Trade disputes have weighed on income results, and weather has as well.  Many of the issues facing area farmers have centered around impacts of timing as they plant, treating emerging crops and then harvesting them.  

The Republic-Times sat down with Gateway FS Grain Division Manager Adam Parker in Red Bud on Monday morning as mists started to wet the ground and bring harvesting to a halt.

Concerning rainfall across Monroe County, he said it has actually been pretty good. Areas to the east got a lot more rain the first two months of the summer, he said, and then little to none at the end.

Perhaps Parker best summarized what farmers are experiencing countywide when he said “planted acres have provided good crops.”

But, he continued, many acres in the bottoms – which is an area of rich soils that can host bumper crops – were never planted because of flooding and excessive wetness.

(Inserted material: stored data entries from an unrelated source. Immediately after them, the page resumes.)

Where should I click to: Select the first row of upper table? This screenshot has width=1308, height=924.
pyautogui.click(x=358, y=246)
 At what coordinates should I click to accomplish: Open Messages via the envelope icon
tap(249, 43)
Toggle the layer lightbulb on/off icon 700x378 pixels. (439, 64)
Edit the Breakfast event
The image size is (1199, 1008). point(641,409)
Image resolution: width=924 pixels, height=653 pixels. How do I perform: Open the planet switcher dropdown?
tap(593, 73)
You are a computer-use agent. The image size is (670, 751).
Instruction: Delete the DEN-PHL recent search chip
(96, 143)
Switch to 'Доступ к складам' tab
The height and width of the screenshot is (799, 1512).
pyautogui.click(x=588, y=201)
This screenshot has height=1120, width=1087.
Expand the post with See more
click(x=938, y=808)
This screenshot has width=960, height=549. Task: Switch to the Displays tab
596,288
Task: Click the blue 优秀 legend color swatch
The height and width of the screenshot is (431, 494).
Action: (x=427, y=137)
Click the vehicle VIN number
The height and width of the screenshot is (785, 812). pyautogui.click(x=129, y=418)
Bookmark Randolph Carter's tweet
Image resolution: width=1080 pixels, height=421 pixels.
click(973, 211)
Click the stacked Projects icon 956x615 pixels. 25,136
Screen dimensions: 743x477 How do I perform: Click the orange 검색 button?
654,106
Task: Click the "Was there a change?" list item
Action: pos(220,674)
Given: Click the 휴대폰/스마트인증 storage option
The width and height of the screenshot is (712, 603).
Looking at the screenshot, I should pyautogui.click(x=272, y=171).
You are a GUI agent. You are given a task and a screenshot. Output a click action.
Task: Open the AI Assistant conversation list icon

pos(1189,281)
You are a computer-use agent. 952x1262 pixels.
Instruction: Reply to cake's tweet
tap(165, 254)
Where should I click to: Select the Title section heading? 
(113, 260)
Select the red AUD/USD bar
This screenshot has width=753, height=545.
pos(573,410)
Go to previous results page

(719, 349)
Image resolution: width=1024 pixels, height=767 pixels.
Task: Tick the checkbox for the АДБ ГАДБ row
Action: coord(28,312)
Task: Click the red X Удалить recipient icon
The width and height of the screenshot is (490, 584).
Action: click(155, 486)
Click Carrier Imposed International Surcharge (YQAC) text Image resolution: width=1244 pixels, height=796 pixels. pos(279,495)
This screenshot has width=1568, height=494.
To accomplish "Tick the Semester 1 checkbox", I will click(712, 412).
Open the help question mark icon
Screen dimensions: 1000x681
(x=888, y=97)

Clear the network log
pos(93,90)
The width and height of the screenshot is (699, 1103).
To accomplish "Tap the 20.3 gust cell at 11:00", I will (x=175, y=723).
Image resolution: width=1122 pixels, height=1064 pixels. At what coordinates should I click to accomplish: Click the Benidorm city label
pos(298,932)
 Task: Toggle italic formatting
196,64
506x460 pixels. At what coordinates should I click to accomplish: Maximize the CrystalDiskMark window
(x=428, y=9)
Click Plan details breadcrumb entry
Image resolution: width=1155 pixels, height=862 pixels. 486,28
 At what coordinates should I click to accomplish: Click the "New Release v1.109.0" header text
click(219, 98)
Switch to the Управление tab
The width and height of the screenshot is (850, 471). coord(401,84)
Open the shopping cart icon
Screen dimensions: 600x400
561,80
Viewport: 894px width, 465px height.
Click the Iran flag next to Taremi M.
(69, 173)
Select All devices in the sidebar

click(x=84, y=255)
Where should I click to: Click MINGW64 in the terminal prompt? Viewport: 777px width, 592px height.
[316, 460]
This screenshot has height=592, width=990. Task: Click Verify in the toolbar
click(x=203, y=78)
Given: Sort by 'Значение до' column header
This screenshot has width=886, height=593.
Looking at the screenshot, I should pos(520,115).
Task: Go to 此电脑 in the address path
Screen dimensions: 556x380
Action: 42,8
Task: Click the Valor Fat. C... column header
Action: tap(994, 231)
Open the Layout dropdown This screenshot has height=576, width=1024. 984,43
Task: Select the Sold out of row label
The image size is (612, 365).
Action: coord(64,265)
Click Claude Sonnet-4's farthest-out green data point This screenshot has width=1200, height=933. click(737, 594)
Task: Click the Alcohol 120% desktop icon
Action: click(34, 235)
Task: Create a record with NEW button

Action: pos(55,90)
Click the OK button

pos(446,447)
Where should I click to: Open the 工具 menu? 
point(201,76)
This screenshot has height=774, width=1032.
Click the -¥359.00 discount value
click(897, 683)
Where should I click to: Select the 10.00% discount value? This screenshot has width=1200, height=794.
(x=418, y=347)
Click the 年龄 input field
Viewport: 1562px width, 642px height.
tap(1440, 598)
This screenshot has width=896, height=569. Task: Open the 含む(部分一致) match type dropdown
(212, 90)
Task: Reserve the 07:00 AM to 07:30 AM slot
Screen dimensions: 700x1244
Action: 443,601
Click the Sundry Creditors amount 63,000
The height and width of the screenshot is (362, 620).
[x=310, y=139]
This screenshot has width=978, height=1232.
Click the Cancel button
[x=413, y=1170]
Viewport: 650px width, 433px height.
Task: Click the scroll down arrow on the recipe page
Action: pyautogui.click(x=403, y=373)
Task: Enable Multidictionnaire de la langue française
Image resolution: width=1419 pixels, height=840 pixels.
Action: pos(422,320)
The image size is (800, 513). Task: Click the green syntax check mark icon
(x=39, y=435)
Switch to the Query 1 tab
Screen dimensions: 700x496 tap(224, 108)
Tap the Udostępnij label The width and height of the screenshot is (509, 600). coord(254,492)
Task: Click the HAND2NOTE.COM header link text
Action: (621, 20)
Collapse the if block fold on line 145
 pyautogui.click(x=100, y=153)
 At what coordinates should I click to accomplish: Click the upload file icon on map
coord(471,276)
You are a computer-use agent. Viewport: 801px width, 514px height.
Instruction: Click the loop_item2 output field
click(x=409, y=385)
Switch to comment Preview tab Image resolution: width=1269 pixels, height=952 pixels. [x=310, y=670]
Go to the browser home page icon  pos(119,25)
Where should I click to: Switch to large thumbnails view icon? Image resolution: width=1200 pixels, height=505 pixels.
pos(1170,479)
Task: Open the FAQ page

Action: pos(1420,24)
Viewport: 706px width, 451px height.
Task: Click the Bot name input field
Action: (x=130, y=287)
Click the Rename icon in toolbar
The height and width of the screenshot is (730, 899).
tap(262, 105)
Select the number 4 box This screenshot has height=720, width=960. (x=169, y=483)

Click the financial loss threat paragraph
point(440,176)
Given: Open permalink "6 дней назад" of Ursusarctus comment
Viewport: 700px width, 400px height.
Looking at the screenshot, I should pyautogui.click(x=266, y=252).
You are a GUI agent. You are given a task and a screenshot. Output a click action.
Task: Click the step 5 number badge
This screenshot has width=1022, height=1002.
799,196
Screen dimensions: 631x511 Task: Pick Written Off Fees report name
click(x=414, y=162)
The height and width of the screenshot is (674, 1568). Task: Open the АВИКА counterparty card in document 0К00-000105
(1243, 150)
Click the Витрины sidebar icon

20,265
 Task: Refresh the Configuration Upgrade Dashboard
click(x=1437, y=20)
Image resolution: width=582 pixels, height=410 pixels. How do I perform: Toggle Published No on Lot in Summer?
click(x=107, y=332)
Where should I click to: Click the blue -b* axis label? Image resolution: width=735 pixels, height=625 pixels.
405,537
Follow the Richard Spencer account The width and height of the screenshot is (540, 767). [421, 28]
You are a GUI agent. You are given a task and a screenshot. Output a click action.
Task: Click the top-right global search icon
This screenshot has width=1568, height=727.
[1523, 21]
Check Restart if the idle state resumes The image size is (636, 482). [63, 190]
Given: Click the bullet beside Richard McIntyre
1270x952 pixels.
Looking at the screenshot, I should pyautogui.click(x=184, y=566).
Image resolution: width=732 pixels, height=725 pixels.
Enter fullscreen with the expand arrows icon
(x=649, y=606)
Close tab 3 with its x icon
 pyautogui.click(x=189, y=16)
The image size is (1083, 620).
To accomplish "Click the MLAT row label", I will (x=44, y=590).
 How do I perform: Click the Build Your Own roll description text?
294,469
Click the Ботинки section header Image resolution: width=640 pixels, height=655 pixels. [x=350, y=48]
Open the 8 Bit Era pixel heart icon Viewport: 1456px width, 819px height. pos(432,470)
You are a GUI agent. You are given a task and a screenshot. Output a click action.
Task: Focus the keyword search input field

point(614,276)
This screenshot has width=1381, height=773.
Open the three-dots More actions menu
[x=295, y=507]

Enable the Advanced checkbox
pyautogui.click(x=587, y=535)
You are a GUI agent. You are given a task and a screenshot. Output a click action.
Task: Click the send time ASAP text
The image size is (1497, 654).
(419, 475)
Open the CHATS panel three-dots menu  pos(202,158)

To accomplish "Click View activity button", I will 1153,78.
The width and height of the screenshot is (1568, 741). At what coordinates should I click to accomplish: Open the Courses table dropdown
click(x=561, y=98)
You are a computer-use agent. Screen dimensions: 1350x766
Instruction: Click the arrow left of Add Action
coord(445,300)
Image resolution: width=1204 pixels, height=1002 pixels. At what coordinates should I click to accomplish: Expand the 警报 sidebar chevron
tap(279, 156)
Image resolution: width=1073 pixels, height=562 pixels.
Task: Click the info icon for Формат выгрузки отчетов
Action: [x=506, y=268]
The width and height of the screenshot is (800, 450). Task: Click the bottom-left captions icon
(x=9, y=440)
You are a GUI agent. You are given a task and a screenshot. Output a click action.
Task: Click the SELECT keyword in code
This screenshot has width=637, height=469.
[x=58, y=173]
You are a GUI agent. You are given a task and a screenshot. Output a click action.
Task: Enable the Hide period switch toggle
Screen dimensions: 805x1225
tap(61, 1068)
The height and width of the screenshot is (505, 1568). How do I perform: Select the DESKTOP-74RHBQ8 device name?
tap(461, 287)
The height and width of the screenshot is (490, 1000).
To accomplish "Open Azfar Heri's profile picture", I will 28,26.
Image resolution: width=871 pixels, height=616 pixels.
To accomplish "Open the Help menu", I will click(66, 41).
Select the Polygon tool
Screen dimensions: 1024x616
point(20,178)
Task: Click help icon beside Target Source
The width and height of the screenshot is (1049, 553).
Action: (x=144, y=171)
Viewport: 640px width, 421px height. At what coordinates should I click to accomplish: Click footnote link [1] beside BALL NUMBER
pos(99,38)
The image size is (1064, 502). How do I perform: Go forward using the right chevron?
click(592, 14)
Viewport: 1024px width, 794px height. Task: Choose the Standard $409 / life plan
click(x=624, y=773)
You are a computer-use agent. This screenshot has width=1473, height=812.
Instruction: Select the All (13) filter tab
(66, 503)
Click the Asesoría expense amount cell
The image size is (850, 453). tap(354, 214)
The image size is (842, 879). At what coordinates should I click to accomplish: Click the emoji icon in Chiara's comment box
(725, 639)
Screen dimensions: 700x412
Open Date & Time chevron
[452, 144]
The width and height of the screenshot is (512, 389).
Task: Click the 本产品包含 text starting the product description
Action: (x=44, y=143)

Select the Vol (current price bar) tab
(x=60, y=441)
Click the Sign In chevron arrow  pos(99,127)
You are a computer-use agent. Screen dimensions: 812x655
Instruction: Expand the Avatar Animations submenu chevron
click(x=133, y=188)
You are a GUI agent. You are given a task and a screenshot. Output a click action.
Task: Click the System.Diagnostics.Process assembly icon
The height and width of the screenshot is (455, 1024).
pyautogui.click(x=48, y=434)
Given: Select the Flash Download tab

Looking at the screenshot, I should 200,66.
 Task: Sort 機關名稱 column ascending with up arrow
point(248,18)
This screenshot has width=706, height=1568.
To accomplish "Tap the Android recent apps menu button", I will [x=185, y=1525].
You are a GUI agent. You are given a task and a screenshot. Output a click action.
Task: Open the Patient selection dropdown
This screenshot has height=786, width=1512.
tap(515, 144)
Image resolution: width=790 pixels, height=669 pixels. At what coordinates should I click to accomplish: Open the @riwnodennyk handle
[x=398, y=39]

“The Mississippi River has been high since March, and it still is,” he said.

The big three crops in Monroe County are wheat, corn and beans.

The wheat harvest was quite good, Parker reported.  Wheat grown in this area is commonly called winter wheat. It is planted in the fall and the smooth green wheat fields emerging in the area now are ready for winter and will not be hampered by snow or cold.  

They will hunker down and be ready to take off  in the spring.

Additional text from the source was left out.